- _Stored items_
━━━━━━━━
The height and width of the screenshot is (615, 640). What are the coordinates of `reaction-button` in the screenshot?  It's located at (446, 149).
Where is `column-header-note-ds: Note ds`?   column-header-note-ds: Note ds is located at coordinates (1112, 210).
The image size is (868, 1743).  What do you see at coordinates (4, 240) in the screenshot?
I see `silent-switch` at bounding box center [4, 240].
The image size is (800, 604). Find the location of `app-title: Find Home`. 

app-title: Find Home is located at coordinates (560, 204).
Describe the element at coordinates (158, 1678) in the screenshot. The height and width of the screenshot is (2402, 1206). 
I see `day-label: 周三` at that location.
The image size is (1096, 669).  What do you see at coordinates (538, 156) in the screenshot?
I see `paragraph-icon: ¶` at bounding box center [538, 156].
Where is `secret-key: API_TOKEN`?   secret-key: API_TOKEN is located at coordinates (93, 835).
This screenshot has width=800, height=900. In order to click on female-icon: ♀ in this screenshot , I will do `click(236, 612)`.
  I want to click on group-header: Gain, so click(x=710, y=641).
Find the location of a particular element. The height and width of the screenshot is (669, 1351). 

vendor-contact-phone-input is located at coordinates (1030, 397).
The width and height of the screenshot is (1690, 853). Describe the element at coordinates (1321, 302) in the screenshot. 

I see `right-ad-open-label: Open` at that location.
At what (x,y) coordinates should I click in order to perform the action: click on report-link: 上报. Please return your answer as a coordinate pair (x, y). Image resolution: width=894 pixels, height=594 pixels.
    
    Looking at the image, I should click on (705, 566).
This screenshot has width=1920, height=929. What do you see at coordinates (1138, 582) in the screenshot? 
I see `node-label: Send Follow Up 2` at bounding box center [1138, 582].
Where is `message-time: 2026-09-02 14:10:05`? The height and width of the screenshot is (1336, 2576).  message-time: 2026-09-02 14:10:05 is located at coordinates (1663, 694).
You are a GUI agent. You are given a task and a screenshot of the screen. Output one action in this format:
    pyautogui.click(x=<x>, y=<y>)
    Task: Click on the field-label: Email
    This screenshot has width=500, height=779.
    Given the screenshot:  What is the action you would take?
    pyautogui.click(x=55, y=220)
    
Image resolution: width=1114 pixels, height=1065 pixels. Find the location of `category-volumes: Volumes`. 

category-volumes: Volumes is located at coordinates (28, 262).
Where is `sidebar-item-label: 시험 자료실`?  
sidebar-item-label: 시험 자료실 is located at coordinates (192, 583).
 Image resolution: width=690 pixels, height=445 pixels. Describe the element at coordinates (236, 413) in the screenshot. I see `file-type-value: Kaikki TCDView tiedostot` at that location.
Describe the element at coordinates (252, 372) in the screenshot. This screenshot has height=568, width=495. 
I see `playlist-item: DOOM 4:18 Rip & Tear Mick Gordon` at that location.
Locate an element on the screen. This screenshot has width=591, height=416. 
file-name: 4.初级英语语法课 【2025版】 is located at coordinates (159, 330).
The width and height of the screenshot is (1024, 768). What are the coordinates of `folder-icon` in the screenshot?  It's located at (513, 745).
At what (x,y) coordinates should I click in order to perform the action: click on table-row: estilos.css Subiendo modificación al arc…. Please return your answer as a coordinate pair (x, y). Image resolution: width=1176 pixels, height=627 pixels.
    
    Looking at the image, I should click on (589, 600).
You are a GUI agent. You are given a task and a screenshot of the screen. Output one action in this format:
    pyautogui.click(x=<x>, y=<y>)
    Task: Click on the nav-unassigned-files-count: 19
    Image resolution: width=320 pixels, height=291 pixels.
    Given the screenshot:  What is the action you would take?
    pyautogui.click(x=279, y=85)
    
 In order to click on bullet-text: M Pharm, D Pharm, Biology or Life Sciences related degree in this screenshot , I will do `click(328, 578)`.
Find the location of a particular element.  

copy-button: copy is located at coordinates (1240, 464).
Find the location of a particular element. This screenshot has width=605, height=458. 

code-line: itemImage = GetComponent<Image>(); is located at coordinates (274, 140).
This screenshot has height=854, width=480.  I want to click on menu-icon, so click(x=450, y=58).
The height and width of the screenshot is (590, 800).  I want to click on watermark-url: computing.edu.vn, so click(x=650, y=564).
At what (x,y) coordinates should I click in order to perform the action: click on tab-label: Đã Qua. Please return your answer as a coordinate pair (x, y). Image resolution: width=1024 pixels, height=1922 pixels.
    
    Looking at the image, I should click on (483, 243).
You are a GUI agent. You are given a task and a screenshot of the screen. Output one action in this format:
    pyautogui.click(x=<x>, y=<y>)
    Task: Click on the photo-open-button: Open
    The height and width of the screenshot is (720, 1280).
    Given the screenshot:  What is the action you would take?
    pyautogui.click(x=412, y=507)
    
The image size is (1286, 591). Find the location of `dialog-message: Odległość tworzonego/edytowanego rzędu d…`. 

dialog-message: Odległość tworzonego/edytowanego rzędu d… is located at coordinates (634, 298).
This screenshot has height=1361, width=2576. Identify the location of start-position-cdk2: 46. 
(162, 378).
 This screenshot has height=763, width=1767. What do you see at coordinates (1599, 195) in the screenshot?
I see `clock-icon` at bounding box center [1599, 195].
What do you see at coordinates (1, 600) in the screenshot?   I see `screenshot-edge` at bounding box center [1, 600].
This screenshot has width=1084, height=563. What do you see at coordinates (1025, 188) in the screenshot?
━━━━━━━━
- _Problem statement_
Retype the lines above word for word, from the first line through the line containing "coordinates (1112, 210).", including both.

- _Written response_
The height and width of the screenshot is (615, 640). What are the coordinates of `reaction-button` in the screenshot?  It's located at (446, 149).
Where is `column-header-note-ds: Note ds`?   column-header-note-ds: Note ds is located at coordinates (1112, 210).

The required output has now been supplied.